Search the records below for the string "logo" and copy each line where it turns up.
===
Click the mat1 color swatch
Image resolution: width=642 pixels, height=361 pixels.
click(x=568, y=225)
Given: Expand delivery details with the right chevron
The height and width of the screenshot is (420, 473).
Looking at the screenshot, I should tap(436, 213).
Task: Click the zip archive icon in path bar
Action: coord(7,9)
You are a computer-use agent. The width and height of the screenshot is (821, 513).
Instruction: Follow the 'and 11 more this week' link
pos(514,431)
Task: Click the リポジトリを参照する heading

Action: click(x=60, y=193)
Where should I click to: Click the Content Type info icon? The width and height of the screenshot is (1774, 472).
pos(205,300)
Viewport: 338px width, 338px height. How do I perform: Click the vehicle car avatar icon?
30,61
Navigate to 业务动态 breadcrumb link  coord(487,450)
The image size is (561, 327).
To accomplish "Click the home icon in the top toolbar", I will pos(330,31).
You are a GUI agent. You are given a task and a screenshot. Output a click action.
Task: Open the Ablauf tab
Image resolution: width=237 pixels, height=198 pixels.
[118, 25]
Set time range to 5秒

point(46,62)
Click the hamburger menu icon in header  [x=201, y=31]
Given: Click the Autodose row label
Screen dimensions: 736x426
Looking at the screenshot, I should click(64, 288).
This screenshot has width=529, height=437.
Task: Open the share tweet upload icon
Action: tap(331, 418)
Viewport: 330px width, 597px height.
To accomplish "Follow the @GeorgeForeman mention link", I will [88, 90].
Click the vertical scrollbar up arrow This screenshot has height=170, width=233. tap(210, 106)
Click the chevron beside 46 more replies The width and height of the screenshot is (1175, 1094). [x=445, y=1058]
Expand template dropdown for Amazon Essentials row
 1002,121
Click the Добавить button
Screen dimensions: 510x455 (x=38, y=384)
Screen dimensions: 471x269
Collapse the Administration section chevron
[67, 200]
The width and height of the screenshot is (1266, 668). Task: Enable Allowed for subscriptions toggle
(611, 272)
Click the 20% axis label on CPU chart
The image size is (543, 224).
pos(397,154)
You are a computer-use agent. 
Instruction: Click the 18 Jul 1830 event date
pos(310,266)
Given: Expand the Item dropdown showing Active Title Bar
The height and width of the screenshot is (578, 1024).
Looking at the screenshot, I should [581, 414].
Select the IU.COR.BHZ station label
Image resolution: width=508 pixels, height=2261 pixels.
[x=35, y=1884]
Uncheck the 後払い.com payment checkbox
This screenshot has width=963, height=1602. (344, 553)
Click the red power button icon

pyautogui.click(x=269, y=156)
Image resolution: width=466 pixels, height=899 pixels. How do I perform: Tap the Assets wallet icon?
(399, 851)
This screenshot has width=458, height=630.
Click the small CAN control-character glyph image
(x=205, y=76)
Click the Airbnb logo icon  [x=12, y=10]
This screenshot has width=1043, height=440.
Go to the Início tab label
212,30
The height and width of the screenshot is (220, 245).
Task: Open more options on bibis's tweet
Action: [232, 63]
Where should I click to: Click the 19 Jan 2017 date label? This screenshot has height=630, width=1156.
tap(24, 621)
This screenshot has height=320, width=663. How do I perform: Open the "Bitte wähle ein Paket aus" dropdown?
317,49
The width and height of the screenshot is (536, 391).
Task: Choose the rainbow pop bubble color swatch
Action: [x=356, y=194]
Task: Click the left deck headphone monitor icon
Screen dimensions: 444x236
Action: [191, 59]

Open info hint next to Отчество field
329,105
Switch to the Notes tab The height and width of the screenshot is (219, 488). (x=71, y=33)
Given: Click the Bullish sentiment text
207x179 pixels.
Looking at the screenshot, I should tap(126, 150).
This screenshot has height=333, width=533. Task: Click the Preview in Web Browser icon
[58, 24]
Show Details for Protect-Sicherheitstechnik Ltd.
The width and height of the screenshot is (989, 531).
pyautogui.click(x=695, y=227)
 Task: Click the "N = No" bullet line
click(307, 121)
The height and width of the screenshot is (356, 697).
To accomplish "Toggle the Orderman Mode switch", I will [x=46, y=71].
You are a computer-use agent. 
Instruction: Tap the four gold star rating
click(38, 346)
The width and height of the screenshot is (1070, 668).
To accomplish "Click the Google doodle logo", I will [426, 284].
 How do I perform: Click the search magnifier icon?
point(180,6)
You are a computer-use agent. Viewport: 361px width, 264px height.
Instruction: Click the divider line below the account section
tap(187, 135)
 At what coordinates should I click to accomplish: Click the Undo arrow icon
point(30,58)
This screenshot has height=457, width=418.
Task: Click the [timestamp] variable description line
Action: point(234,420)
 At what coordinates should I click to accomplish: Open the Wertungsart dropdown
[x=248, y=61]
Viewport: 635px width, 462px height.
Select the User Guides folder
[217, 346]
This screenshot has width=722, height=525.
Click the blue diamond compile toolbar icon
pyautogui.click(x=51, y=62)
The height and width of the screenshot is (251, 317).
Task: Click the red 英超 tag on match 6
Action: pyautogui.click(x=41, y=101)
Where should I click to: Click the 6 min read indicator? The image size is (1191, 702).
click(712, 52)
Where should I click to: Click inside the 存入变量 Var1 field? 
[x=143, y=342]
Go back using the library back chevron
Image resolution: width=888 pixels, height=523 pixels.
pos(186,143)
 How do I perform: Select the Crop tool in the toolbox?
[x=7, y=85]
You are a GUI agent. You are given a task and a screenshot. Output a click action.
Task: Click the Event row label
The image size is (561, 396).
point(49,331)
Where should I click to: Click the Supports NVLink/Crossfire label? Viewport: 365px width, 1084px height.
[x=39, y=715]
===
**Your response**
Click the Airbnb logo icon  [x=12, y=10]
To accomplish "Click the Google doodle logo", I will [426, 284].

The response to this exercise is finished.